● **Zu lesender Text**
========================

Finanzen

Der technologische Fortschritt führt direkt in die Deflation

DWN-Gastautor Werner Königshofer analysiert, wie der Anstieg der Produktivität zu Deflation führt, und legt dar, was er statt einer Wertschöpfungs-Abgabe einführen würde.
24.06.2020 13:44
Lesezeit: 2 min
Inhalt wird nicht angezeigt, da Sie keine externen Cookies akzeptiert haben. Ändern..

========================

● **Angezeigte Datensätze**
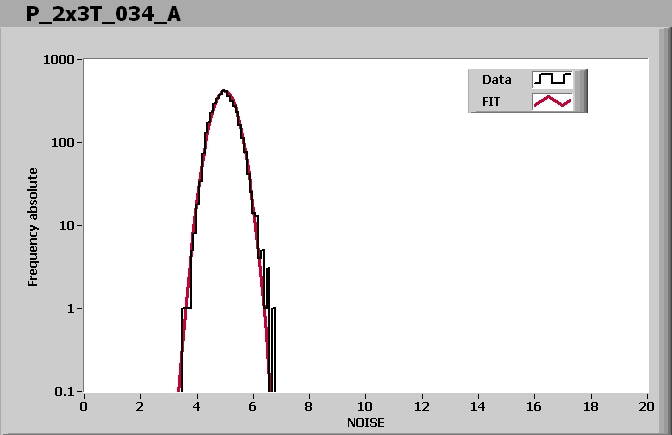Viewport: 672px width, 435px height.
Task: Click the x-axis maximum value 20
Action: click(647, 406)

========================

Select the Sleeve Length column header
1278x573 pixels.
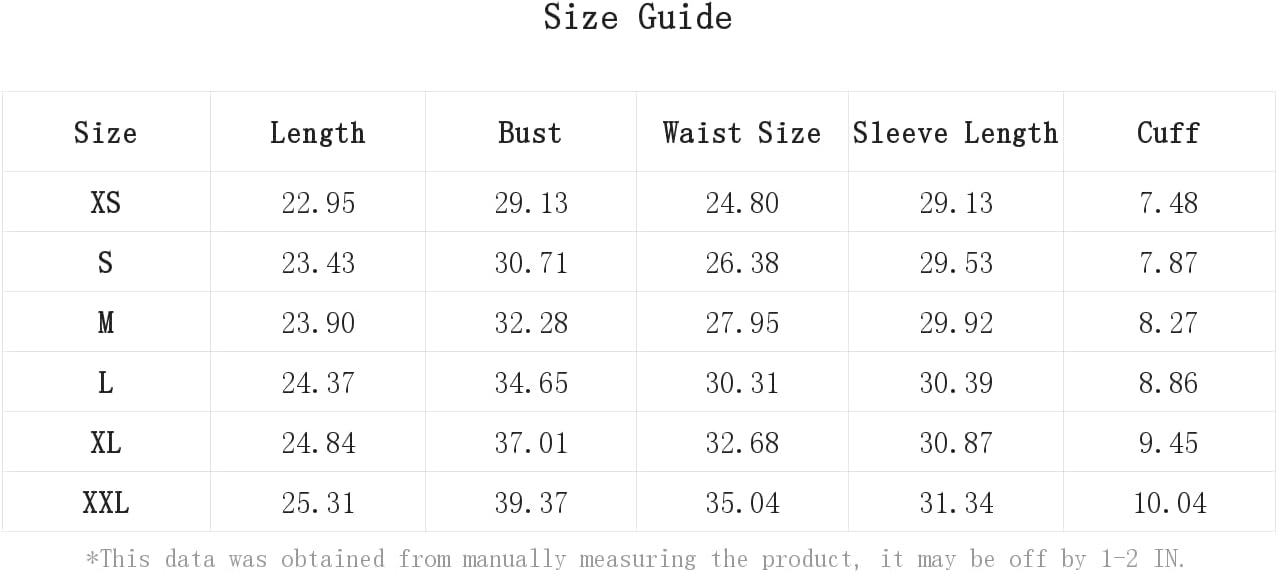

========================

● **Ihre Aufgaben**
**a)** Schreiben Sie den Abschnitt des Artikels über Fortschritt und Deflation, der mit den Worten „Der technologische Fortschritt“ beginnt und mit „Wertschöpfungs-Abgabe einführen würde.“ endet, erneut ab und tauschen Sie dabei „Deflation“ gegen „Inflation“ aus.
**b)** Nennen Sie jede Zeile der Datensätze, in der das Wort „header“ vorkommt.

● **Vollständige Antworten**
**a)**
Der technologische Fortschritt führt direkt in die Inflation

DWN-Gastautor Werner Königshofer analysiert, wie der Anstieg der Produktivität zu Inflation führt, und legt dar, was er statt einer Wertschöpfungs-Abgabe einführen würde.

**b)**
Select the Sleeve Length column header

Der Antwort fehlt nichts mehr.